About the session
Over the moon
Imtiaz Dharker will read from her new Glasgow poems as well as Over the Moon. These are poems about music and feet, church bells, beds, café tables, bad language and sudden silence. In contrast with her previous work written amidst the hubbub of India, these new poems are mostly set in Britain, where she has built a new life with – and since the death of – her husband Simon Powell.

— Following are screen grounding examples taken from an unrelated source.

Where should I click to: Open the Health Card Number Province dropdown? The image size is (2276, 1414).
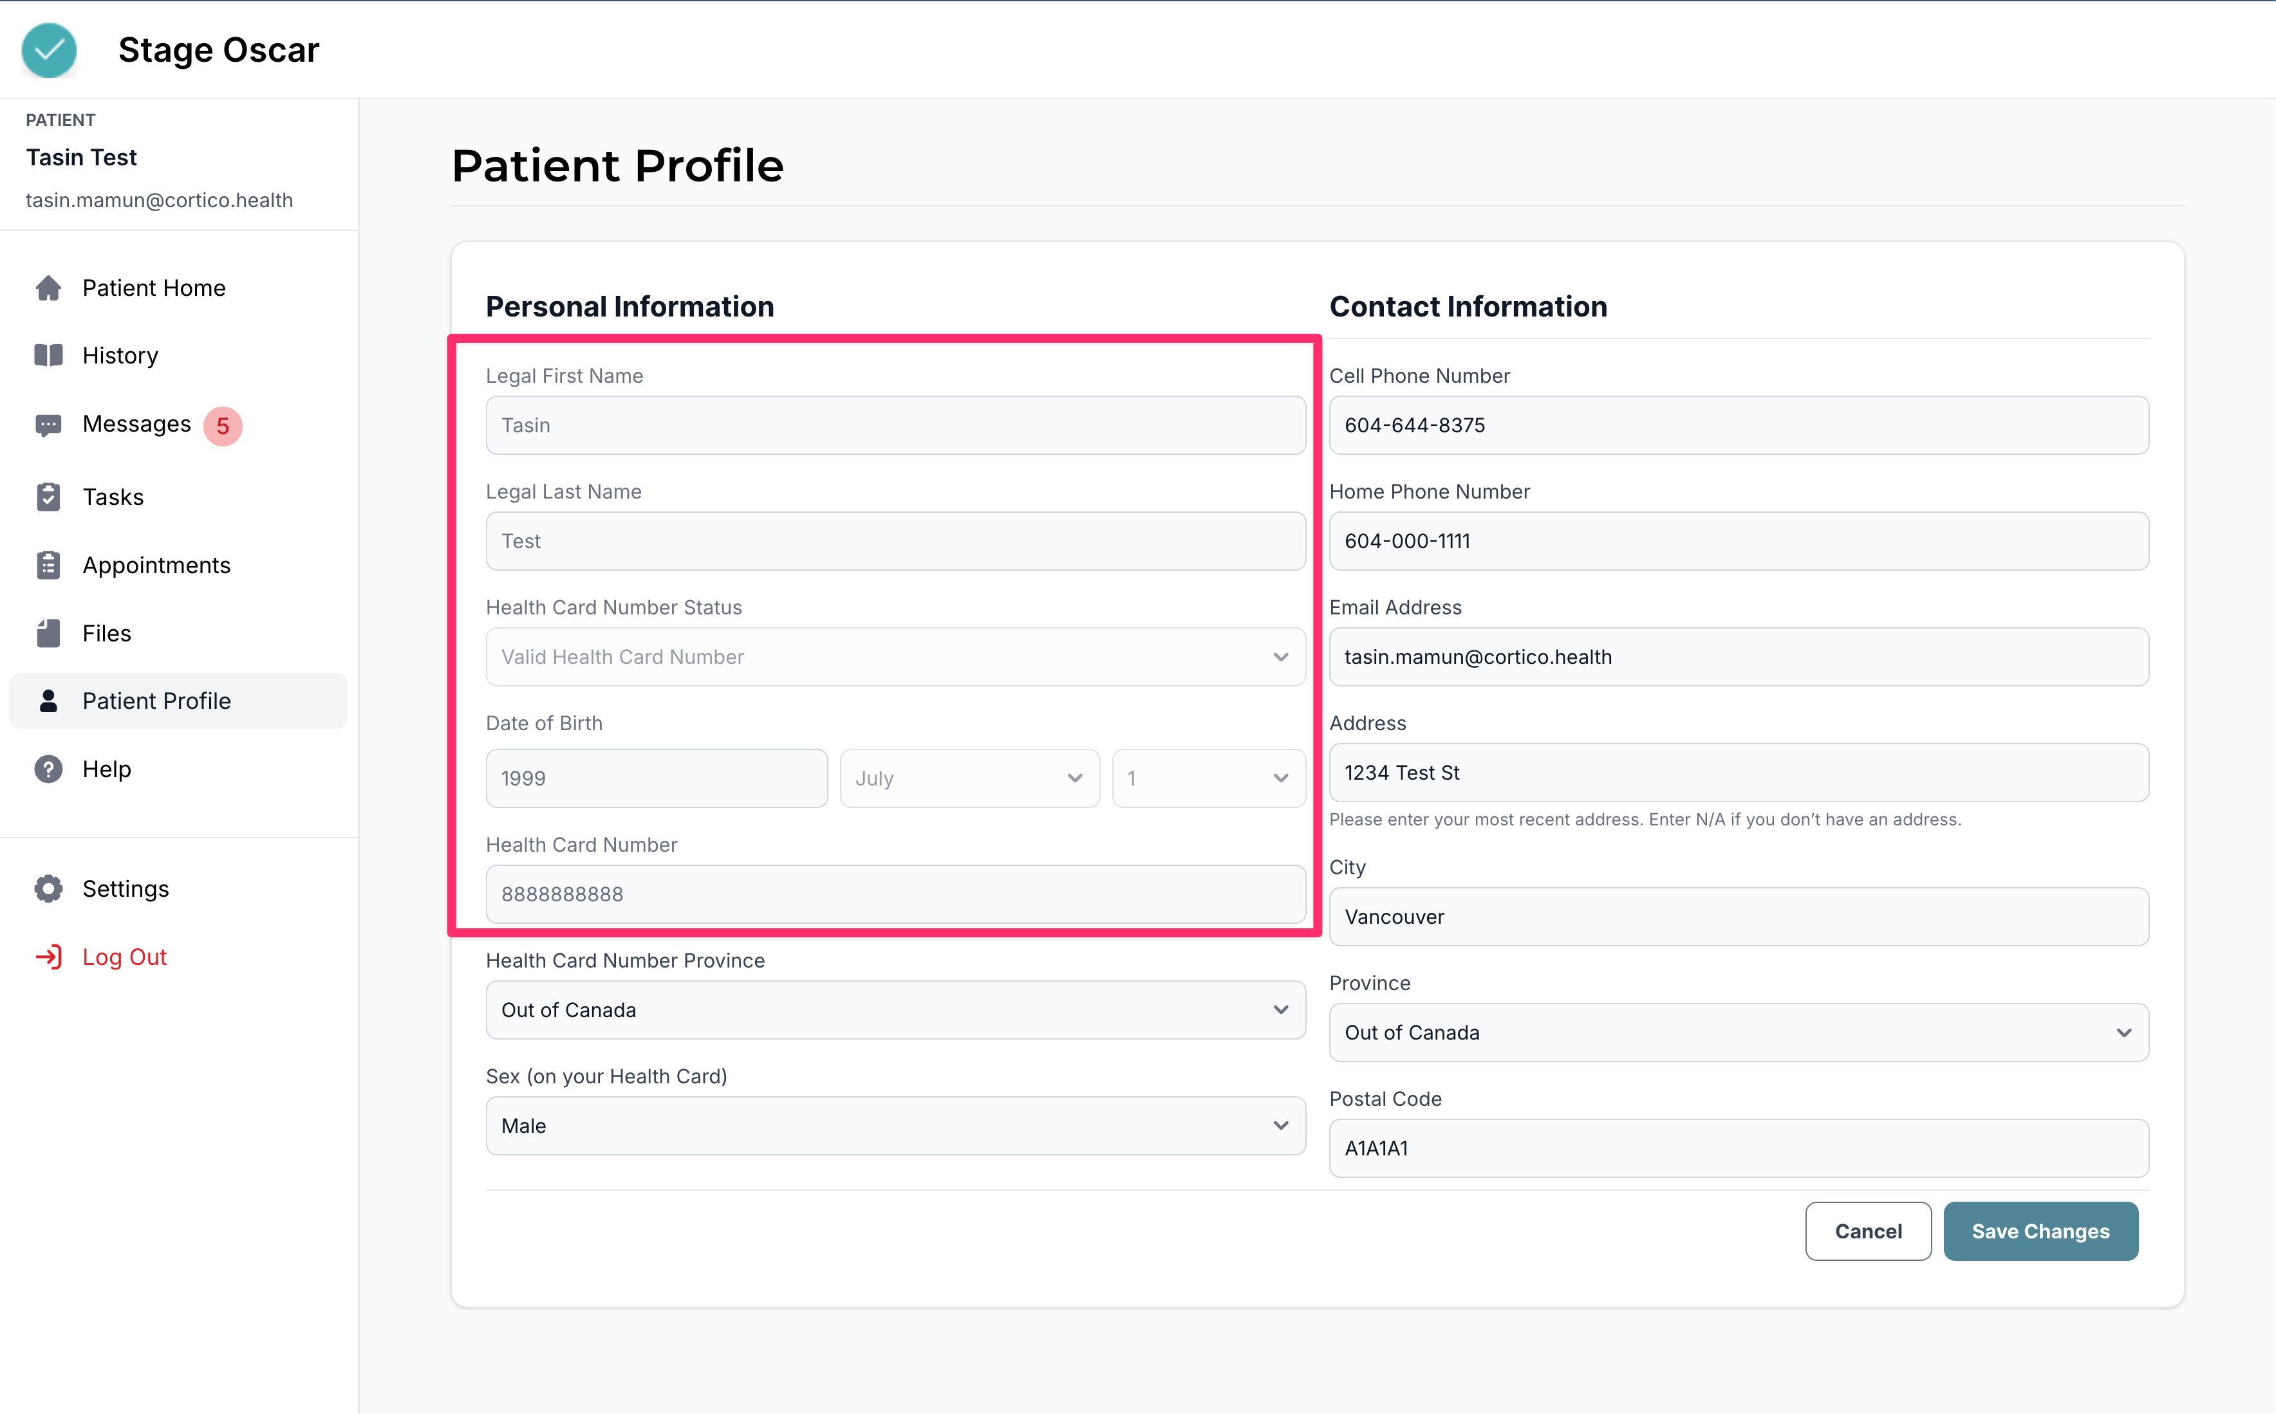895,1010
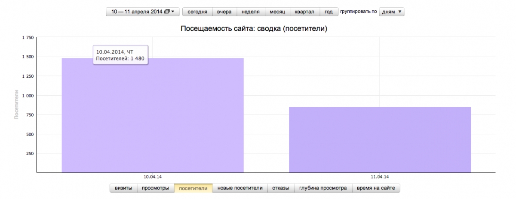Choose the квартал period

coord(304,12)
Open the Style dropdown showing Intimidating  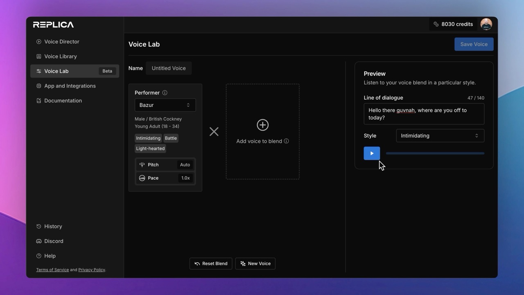440,135
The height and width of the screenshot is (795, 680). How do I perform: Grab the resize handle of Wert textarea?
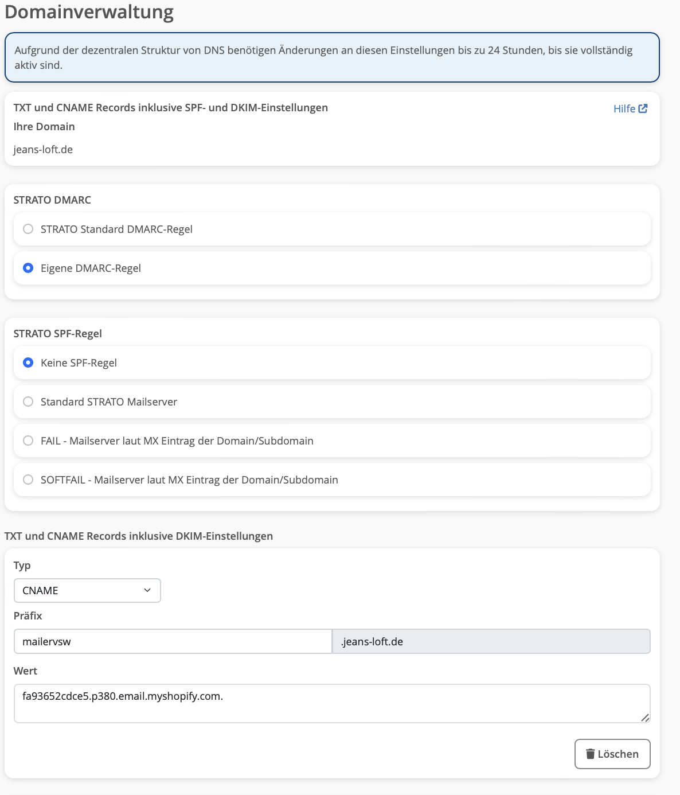tap(645, 718)
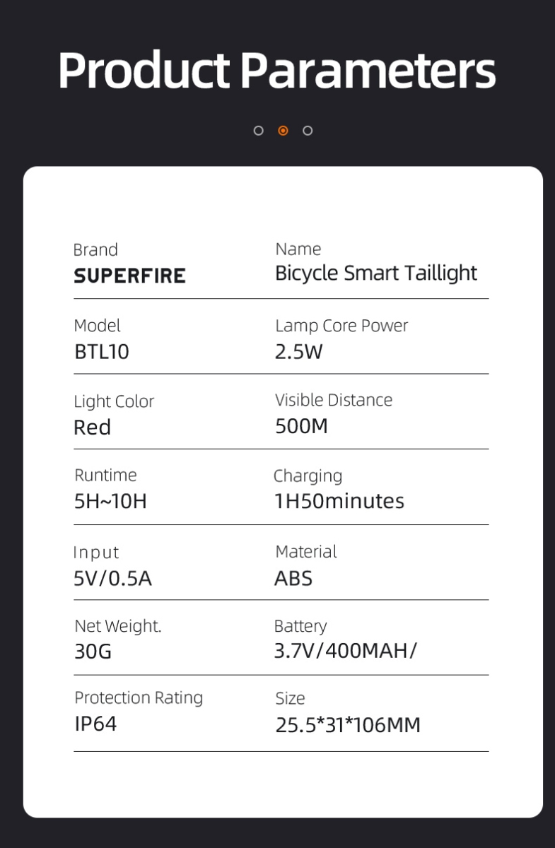Select the third carousel dot indicator
This screenshot has width=555, height=848.
(x=308, y=131)
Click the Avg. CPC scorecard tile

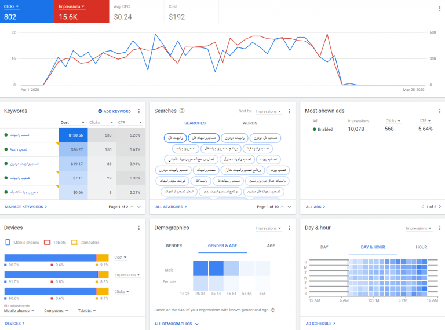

'This is a passionate, uplifting collection of poems about language, love and loss, grief and joy, elegy and celebration. The loss of a great love makes poems of piercing beauty. In her finest book to date, Imtiaz Dharker finds resolution in language itself, and in a world the more loved for the sharpness of loss.' Gillian Clarke
'Imtiaz Dharker's new collection is the crown to a celebratory, humane, wholly utterable, subtly crafted poetry. Reading her, one feels that were there to be a World Laureate, Imtiaz Dharker would be the only candidate.' Carol Ann Duffy
About the speaker
Imtiaz Dharker is a poet, artist and documentary film-maker. Awarded the Queen's Gold Medal for Poetry in 2014, recipient of the Cholmondley Award and a Fellow of the Royal Society of Literature, her collections include Purdah (Oxford University Press), Postcards from god, I speak for the devil and The terrorist at my table (all published by Penguin India and Bloodaxe Books UK), Leaving Fingerprints and Over the Moon (Bloodaxe Books UK). Her poems are on the British GCSE and A-Level English syllabus, and she reads with other poets at Poetry Live! events all over the country to more than 25,000 students a year. She has been Poet in Residence at Cambridge University Library, for Thresholds, and has recently completed a series of poems based on the Archives of St Paul's Cathedral. She has had ten solo exhibitions of drawings in India, London, New York and Hong Kong. She scripts and directs films, many of them for nongovernment organisations in India, working in the area of shelter, education and health for women and children.